There are three input files. File#1: This is the left or first input image given to program TRACKER or TRACKER2. File#2: This is the right or second input image given to program TRACKER. File#3: This is the MARK file written by program TRACKER. It is 'REAL' format with 512 byte records containing pairs of tiepoints in the order: left_line,left_samp,right_line,right_samp.
The number of output images produced. Outputs are the same size as inputs. output morphs are spaced equally between the two input images. Thus if there were 3 output images then they would be spaced at 1/4, 1/2, and 3/4 of the way between the two input images. The format of the output is the same as the input.

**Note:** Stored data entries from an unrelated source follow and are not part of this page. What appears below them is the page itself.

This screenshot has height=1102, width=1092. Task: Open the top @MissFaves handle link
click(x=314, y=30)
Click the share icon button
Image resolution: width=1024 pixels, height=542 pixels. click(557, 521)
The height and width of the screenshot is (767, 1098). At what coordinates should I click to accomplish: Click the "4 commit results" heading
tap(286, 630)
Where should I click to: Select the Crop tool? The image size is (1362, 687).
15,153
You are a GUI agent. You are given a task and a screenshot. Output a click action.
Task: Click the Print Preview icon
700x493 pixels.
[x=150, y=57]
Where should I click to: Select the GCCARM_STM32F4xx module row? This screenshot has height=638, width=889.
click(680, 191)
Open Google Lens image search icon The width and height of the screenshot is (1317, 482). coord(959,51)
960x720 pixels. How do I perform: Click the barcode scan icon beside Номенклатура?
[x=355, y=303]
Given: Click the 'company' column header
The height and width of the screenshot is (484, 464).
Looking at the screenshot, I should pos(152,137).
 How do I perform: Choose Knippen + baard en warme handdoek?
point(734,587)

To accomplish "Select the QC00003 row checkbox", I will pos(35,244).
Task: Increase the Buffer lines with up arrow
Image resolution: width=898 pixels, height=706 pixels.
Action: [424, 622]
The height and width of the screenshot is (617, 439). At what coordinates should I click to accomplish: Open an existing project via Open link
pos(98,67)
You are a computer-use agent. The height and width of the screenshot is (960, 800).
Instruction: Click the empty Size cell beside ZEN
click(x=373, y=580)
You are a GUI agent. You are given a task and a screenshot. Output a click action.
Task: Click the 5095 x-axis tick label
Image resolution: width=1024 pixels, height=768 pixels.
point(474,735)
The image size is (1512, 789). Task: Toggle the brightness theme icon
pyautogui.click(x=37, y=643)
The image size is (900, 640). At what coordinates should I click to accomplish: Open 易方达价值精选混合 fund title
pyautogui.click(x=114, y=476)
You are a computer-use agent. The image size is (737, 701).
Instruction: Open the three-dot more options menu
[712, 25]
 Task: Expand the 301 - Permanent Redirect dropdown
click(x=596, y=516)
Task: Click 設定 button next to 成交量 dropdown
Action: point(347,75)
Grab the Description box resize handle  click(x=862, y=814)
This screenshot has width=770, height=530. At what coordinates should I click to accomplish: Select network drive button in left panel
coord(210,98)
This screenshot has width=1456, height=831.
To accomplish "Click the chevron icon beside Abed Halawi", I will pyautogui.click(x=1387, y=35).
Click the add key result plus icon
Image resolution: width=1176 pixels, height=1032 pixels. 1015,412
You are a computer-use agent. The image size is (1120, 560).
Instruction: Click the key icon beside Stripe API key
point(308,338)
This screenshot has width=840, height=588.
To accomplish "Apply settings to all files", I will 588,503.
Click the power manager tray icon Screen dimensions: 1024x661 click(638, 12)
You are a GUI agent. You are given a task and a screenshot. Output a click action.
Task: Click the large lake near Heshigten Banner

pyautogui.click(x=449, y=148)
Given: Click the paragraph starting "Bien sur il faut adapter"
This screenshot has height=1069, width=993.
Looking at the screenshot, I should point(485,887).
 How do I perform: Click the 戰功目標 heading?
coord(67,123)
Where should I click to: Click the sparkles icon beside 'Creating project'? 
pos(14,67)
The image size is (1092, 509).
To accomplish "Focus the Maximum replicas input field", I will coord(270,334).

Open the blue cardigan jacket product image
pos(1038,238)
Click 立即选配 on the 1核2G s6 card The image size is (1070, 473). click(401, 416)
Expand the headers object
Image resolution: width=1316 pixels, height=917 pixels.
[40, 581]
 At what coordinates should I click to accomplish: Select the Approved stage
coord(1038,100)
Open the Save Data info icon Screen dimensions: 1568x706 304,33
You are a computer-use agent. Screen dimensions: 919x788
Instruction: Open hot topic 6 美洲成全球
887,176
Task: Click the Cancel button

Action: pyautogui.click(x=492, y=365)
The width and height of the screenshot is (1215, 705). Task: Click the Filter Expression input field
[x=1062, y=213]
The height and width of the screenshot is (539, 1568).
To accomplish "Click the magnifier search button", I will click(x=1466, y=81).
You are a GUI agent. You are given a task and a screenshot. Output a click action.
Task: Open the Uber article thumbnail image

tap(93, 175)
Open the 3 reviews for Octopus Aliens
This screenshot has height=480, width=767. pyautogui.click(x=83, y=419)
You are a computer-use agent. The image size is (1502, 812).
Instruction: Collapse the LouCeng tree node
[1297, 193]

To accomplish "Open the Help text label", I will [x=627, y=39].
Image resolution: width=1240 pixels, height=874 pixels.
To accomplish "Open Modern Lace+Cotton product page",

The starting number of the first output frame. Normally you would not specify START and it would default to 1. In the event that the program were aborted in mid run you could restart it where you left off by setting START=n where n was the output frame number which was the first missing output frame (missing because the job was cancelled). Thus if 5 outputs were desired and only two were created then you could restart the job USING IDENTICAL PARAMETERS AS BEFORE but adding START=3.
The prefix for the output file names. If you specify name=abc and if frames=3 for example then the three output files will be called (in order left to right): abc1.img abc2.img and abc3.img .
The grid interval in pixels in the output image. At each grid intersection a polynomial is fit to the nearest 4 tiepoints to perform a geom mapping from the morph to the first and second input images. One tiepoint is selected from each of the 4 quadrants. INC should be less than the tiepoint grid spacing but not much less than half of it for efficiency .
Number of points used at each grid intersection to fit a surface linking the morph to the left and right images geometrically. The range is 4 to 20. If npts=4 then an exact fit is made and no extrapolation beyond the point array is permitted. Lerger values permit a least squares fit with inverse distance weighting and supports extrapolation.
Only use left image to compute the output images. This converts the program into a geom operation in which the left image is moved towards the right image. The right input image is ignored.